Ten years ago, Suzanne Collins published The Hunger Games, the first of a trilogy that would mark a whole new stage in 21st century YA fandom. At that point, the Harry Potter fandom was already well established and “dying” — or so we thought at the time; turns out, Harry Potter will never be over! — and Twilight had taken the YA publishing world by storm. A whole generation of young readers had appeared, either drawn in by magic or by supernatural romance, and they were all hungry for more.

The Hunger Games wasn’t Collins’ first book, but it struck a chord with its audience in a way very few books do, prompting an intensely passionate fandom, and media coverage that propelled the movie adaptation stars to international fame.

This is why we loved — and still love — The Hunger Games.

It was unapologetically profound

This book didn’t shy away from social or political issues; its primarily dystopian premise and at times breakneck pacing meant that neither Katniss nor the audience could ever ignore its message. From the beginning, we were immersed in a war-ravaged world with an unjust, cruel government, who wielded entertainment as a weapon against its own people. Immediately, we were forced to recognize parallels between Panem and our own country, and identify the social forces at work that affect real-life people.

Ironically, the media covering The Hunger Games as it became more and more popular often missed the point, drawing more attention to the Peeta/Katniss/Gale love triangle than the powerful message of the story. Companies didn’t get it either, marketing Capitol makeup and making District 12 into a theme park (?!?!) But the fans got the message immediately — and even turned the districts’ rebellion into a model for real-life rebellions against injustice.

Oh, and they also made incredible fan films, beating Harry Potter.

It inspired one of the best book-to-movie adaptations of all time

The filmmakers got it, too. The Hunger Games movies weren’t only good — they added to the original story, a feat few adaptations can achieve.

Not only was the film budget good enough to show us the advanced technology the books spoke of, but the cast was incredible. Jennifer Lawrence first became known worldwide, as did Amandla Stenberg, and the appearances of actors with powerful presences, such as Donald Sutherland and Julianne Moore, made the performances weighty in a way that can only be achieved when a film has a wealth of experience available.

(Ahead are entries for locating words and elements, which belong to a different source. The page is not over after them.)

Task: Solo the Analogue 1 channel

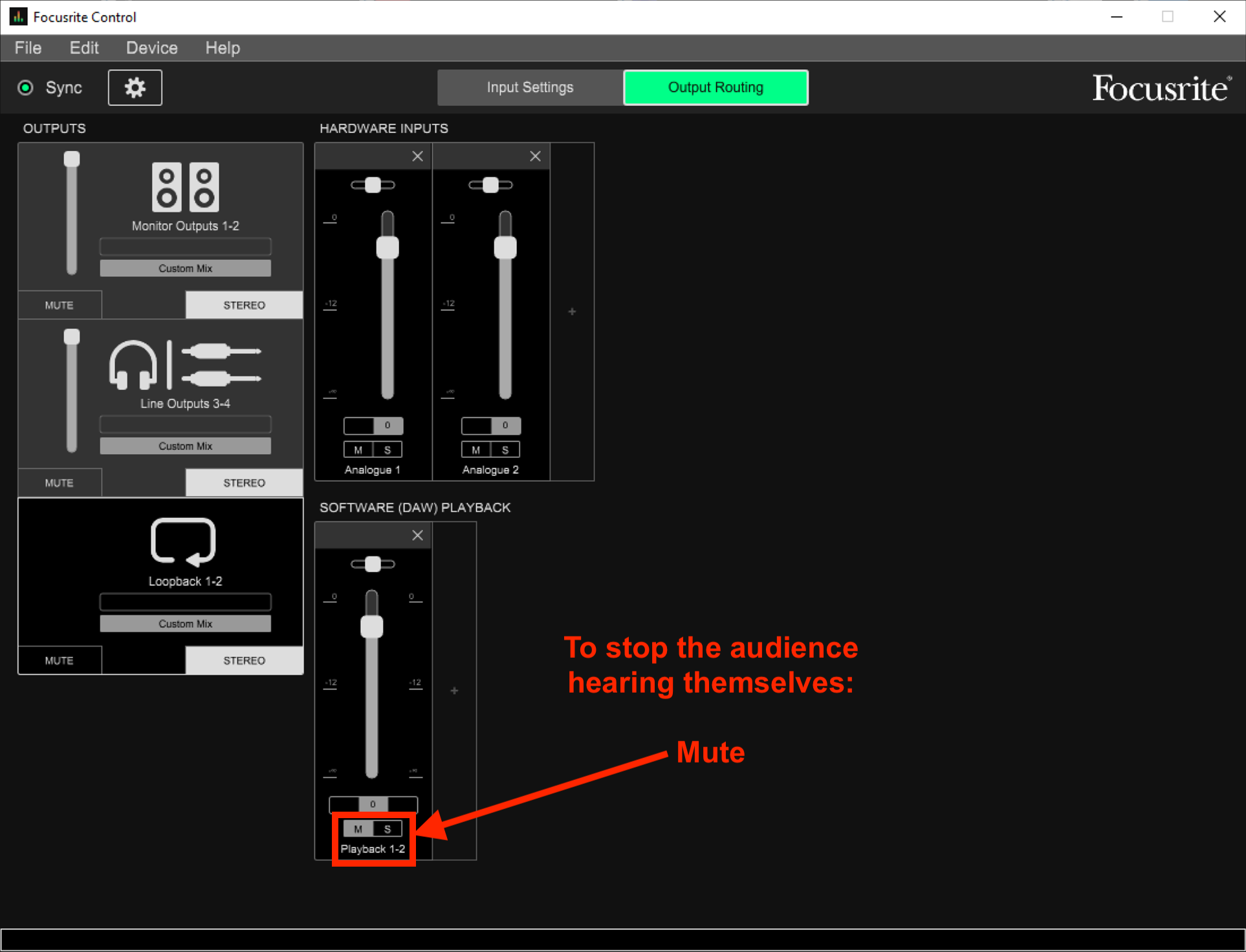Action: coord(387,449)
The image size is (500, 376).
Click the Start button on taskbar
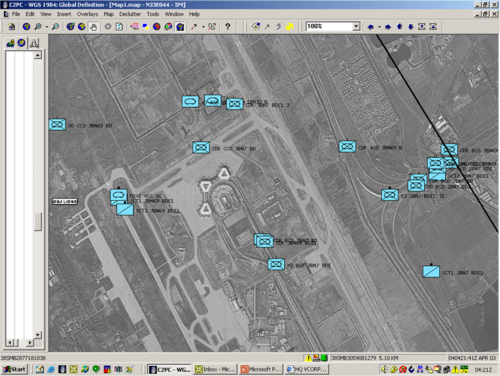14,369
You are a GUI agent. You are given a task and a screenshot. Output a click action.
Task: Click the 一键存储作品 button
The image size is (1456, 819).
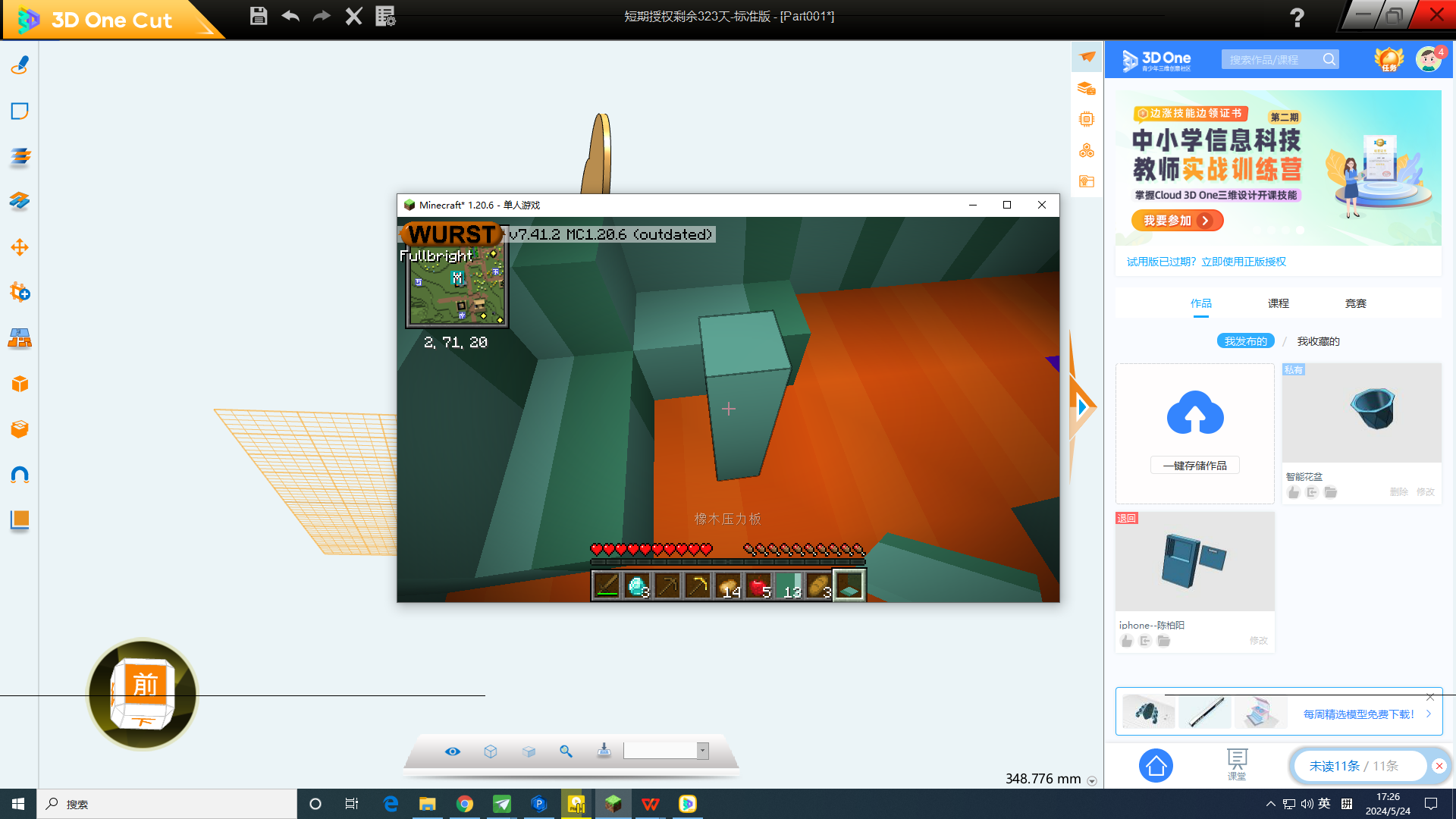[1194, 466]
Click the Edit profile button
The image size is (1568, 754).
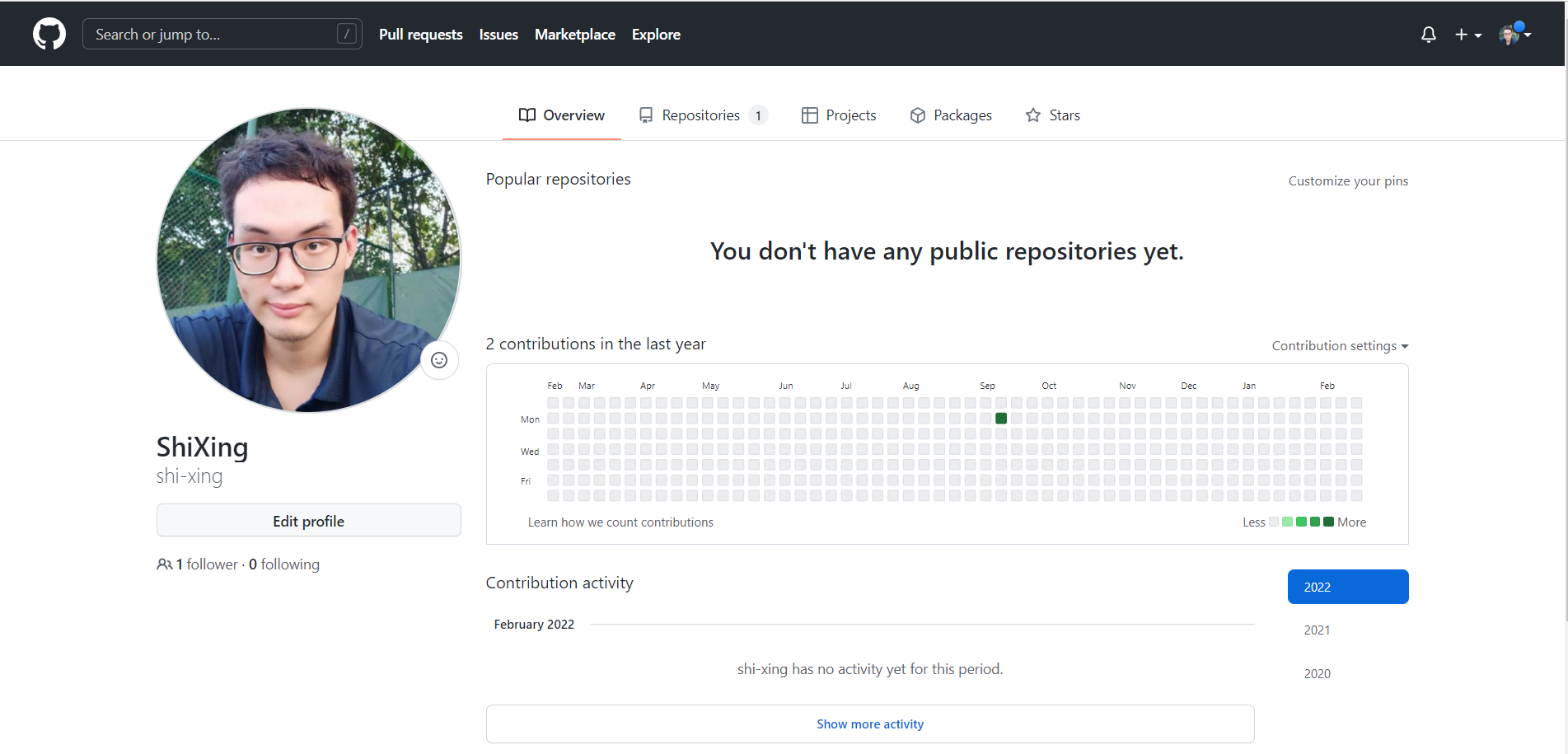[308, 521]
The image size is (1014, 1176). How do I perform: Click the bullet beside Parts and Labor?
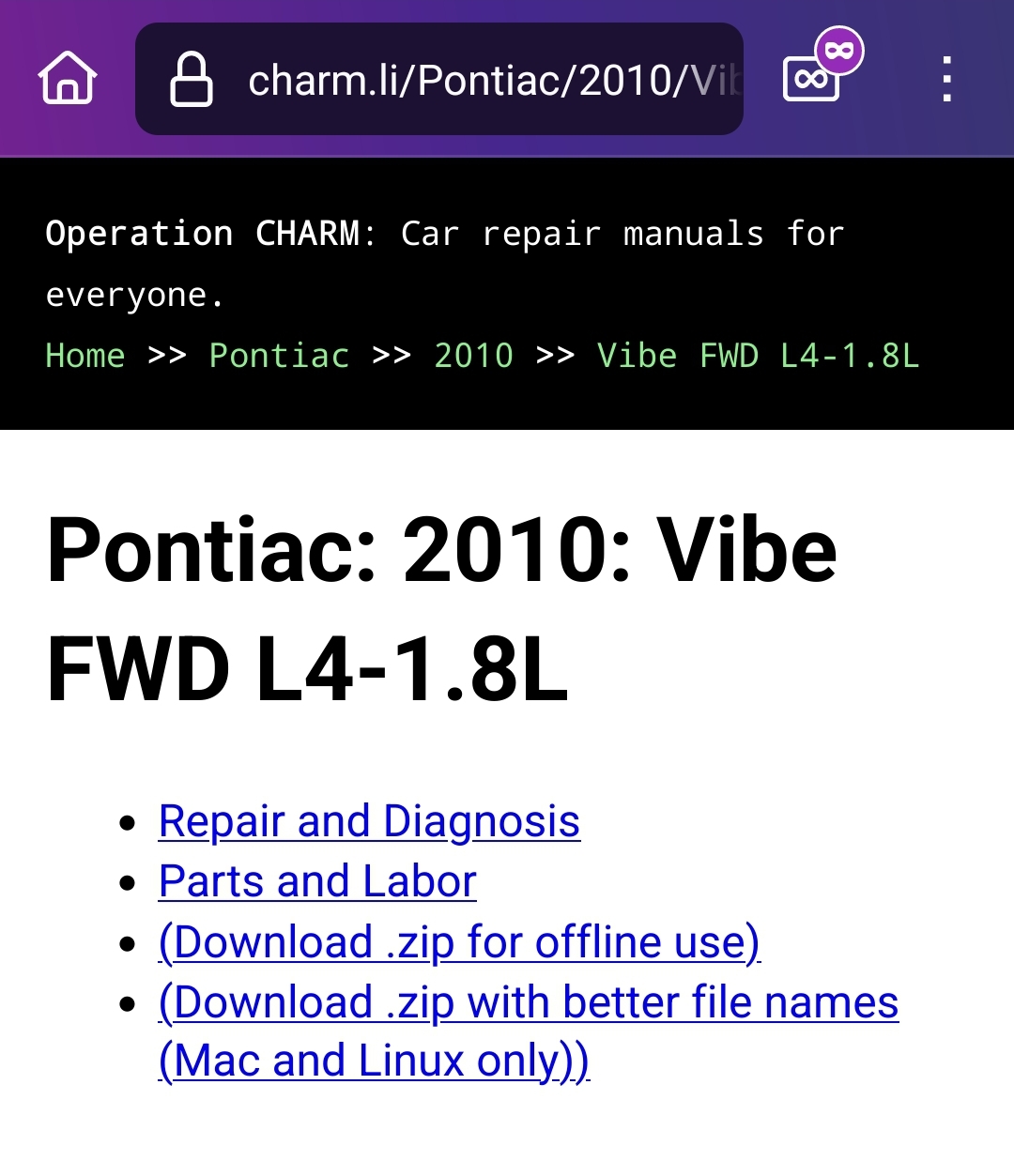(x=129, y=883)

But more importantly, the films succeeded in depicting the chilling nature of the games and the Capitol in a way that the books couldn’t, by virtue of a novel’s physical limitations. I’m still floored by how skillful some added scenes in the first movie were, such as the footage of the winners of previous games, and the contrast between District 12 and the interior of the train when Katniss was first reaped. These scenes gave us a more profound sense of horror that our minds might have normalized in the books, which only served to make the movies more powerful.

It proved that our generation knows what matters

People might have made excuses about fans of Harry Potter, saying that YA books are childish because of magic and fantasy, but The Hunger Games made it clear to everyone that YA books (and movies) can be very deep social commentary that can change the way we think about government, society and entertainment.

Katniss Everdeen was also a very important kind of hero: she wasn’t the “Chosen One,” she wasn’t a boy, and she didn’t come from a place of privilege. She was even very reluctant to become a symbol. She was manipulated and used, and ultimately extremely traumatized by her experiences — an extremely realistic character if there ever was one, and one we could identify with emotionally very easily. Her struggle was never formulaic, her decisions not always correct, and her happy ending wasn’t necessarily all that happy. She was real in a way few heroes ever are.

And of course, the supporting cast of characters, such as Peeta, Rue, Cinna, Haymitch and Gale — especially Gale — are characters we could analyze for years; characters that exist in real-life rebellions. Their choices in The Hunger Games serve as examples of what terrible circumstances can do to people, and what choices we should or shouldn’t make.

The Hunger Games was a powerful book in a very powerful trilogy, and it will always be remembered for its commitment to telling a story, no matter how painful it is. Its messages of war, love and sacrifice will make it a classic for years to come — teaching generation after generation to fight against injustice.